Attaching a debugger to the hung process reveals that the dataqueue.get is timing out and throwing the Empty exception even though all the workers are seemingly still alive. I haven't dug further, but a little problematic that you're forced to use num_workers = 1 in this case!
Same issue here, even with num_workers=0
and ddp_spawn
settings. Anyone got a fix?
Same issue here.. I think, for my the process stop. I am having a batch size of 1 and only 4 instance..
Same issue. Validation steps are taking way too long.
UPDATE: The freeze/idle time of the process happens when the model is trying to log something during validation step. If I remove logging in the validation step there is no problem at all.
Same issue. Validation steps are taking way too long.
UPDATE: The freeze/idle time of the process happens when the model is trying to log something during validation step. If I remove logging in the validation step there is no problem at all.
I have a same problem, please give me advice. How to remove logging in the validation step?
+1
I've had the same issue and managed to fix it by setting the dataloader persistent_workers
paramater to True
. Without it workers get killed at the end of each epoch, and then recreated at the start of the next which was so slow for me that training with 0 workers was faster. Not only did this occur at the start of each epoch but also when switching between training, validation and testing. With this option however it's definitely worth it to have num_workers > 0
and pin_memory = True
as there is no more delay.
Same issue here: After the training phase, and just before the validation, one of the process (the secondary one) hangs while the main process continue to run until it hangs too (after the validation phase). Note that in my case this issue occurs while using custom batch_sampler.
TO REPRODUCE: The pull request I was working on. First you should checkout to this commit. Later commits might not be relevant. Now just create a new python env, install the FuseMedML library, and run:
python examples/fuse_examples/imaging/classification/mnist/run_mnist_ddp.py
I'm running on:
Python 3.8.13
pytorch-lightning==1.7.7
torch==1.12.1
Note that the problem also occurs on python 3.7 and 3.10.

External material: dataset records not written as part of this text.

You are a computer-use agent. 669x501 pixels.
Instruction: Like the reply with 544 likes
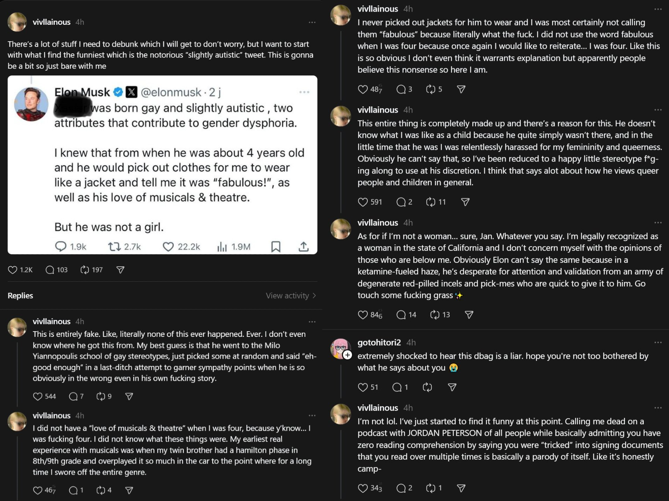tap(38, 396)
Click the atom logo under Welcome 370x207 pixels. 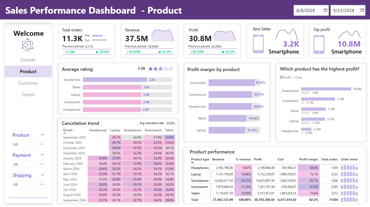pos(28,45)
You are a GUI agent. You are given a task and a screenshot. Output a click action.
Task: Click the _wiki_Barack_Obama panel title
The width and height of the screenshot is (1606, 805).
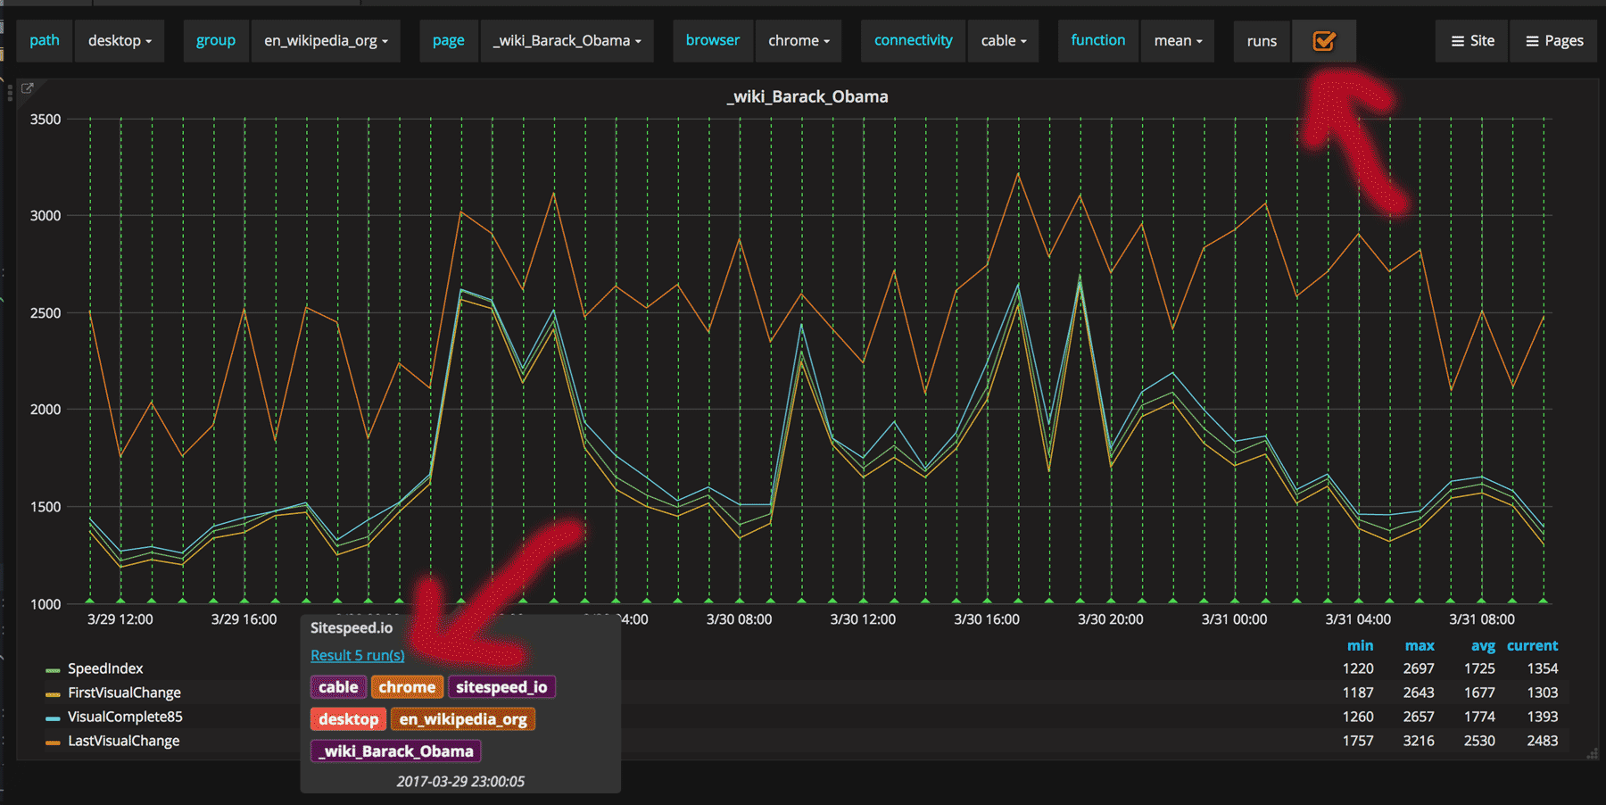tap(807, 96)
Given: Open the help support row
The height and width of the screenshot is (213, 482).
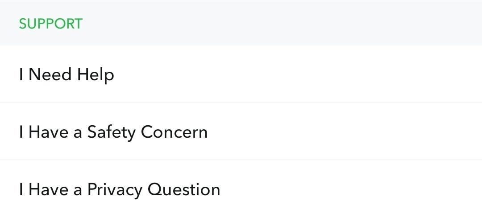Looking at the screenshot, I should click(67, 74).
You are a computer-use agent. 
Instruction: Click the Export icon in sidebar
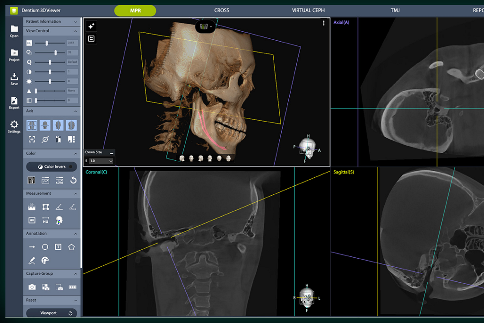coord(14,102)
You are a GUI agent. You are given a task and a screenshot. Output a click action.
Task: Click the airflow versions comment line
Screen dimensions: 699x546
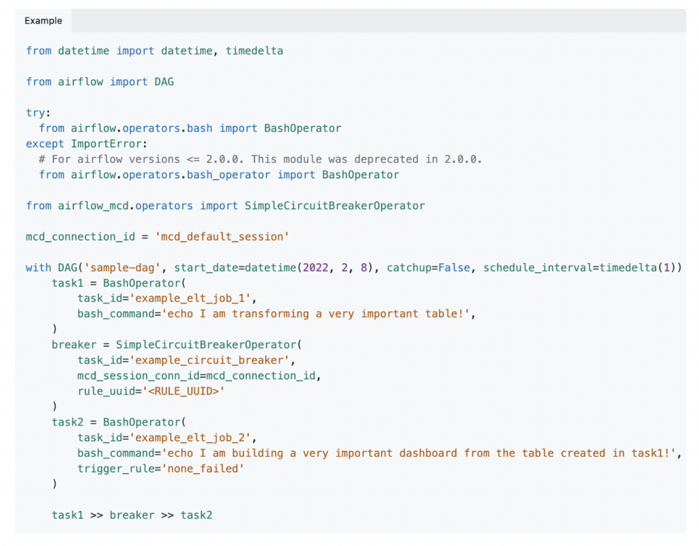[260, 160]
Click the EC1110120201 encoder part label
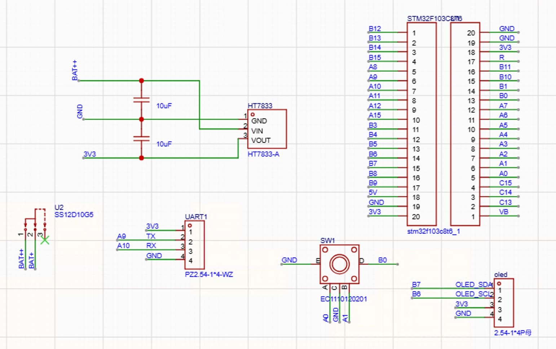This screenshot has width=556, height=349. (344, 299)
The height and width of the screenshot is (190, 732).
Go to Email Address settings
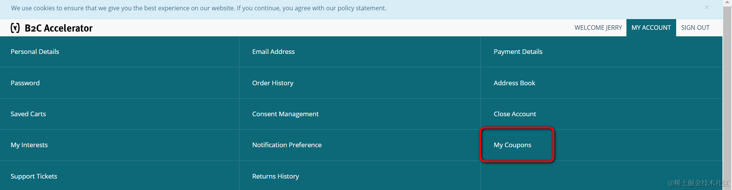click(x=273, y=52)
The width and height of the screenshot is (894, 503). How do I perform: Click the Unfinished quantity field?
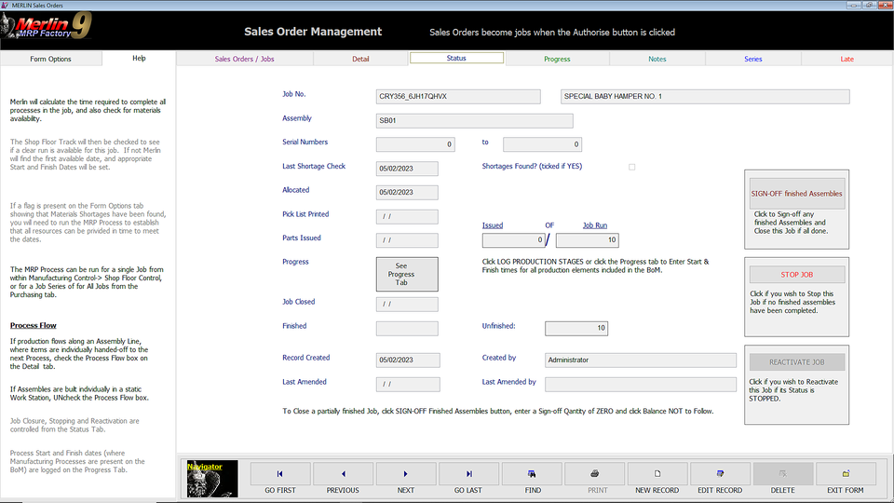tap(576, 328)
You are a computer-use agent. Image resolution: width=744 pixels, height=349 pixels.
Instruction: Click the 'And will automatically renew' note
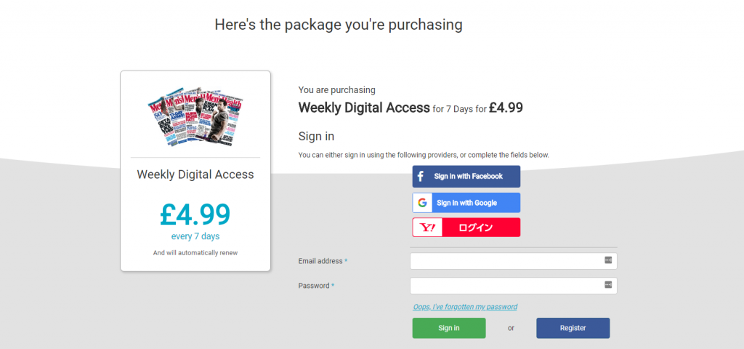coord(195,253)
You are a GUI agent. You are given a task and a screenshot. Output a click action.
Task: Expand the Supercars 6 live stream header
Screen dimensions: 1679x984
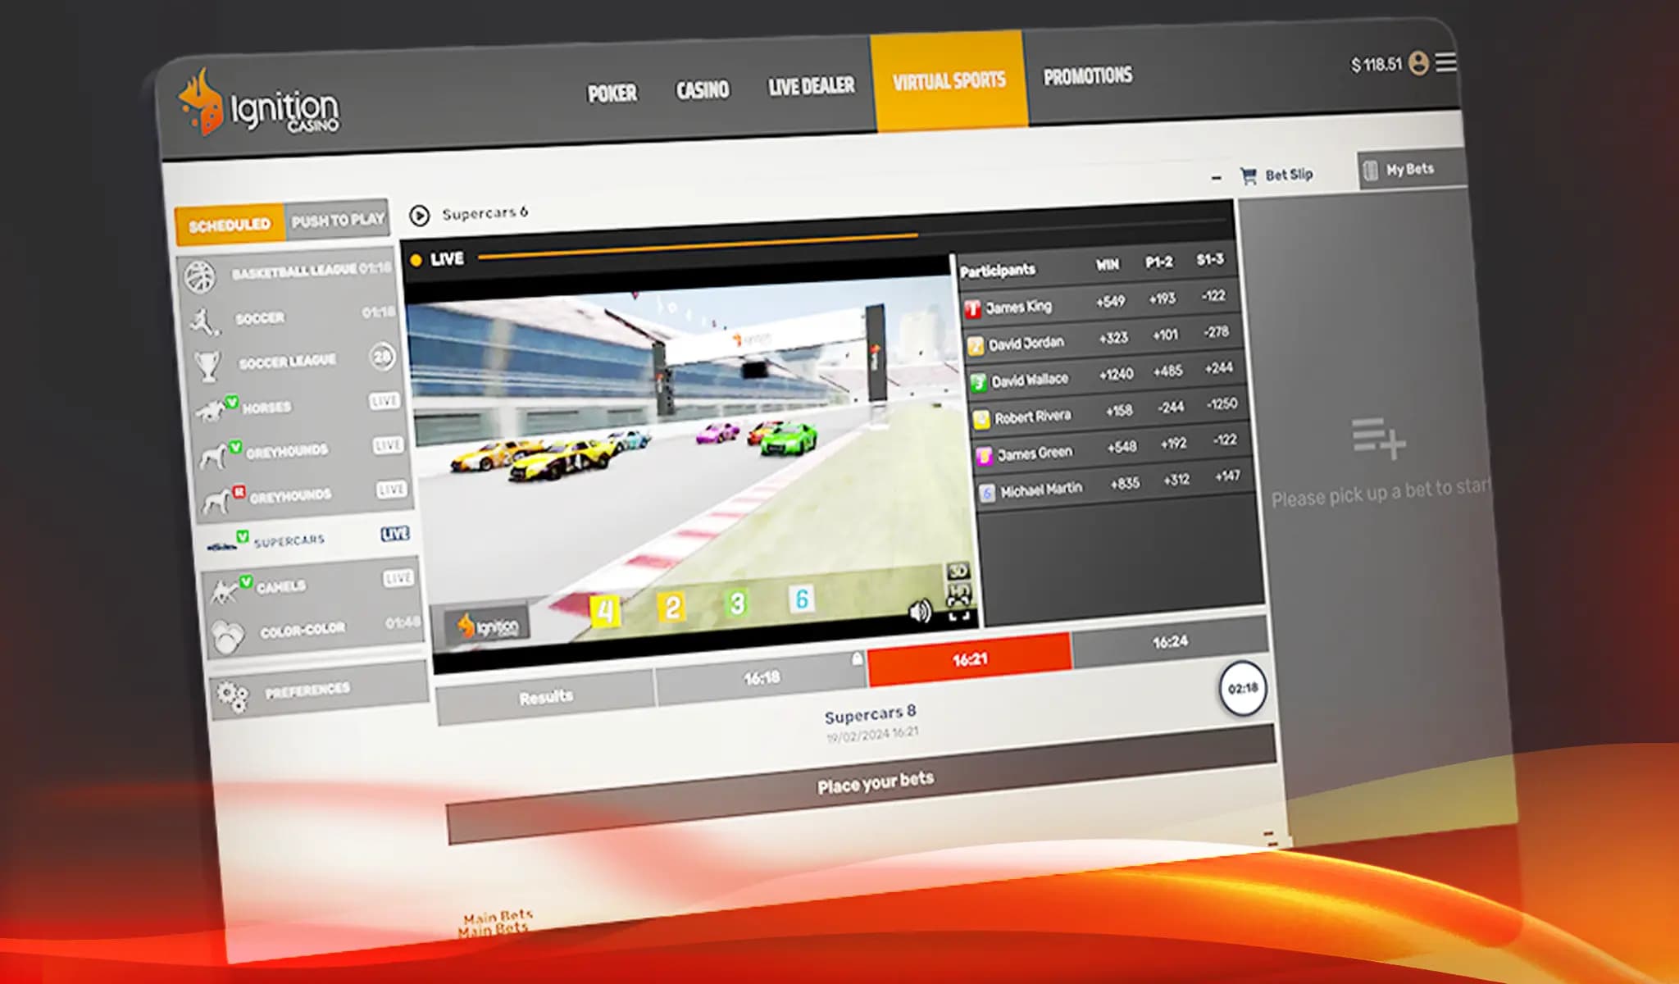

I had a similar issue. whenever using num_workers > 0. it either was hanging, or was getting segmentation faults, with some message about a detected deadlock:
pytorch_lightning.utilities.exceptions.DeadlockDetectedException: DeadLock detected from rank: 2
I also noticed the following warning (one line printed per worker):
OMP: Info #276: omp_set_nested routine deprecated, please use omp_set_max_active_levels instead.
this led me to isolating a librosa invocation that was causing all these problems: librosa.resample
(commenting out removed all issues)
read about resample a bit, and realized there are multiple resample methods (res_type
). default is soxr_hq
as described in: https://github.com/librosa/librosa/blob/8c4c1958888bb1c9a81af317106864af50dcf654/librosa/core/audio.py#L543
switched to res_type='scipy'
.
this cleared all errors and now everything runs nicely.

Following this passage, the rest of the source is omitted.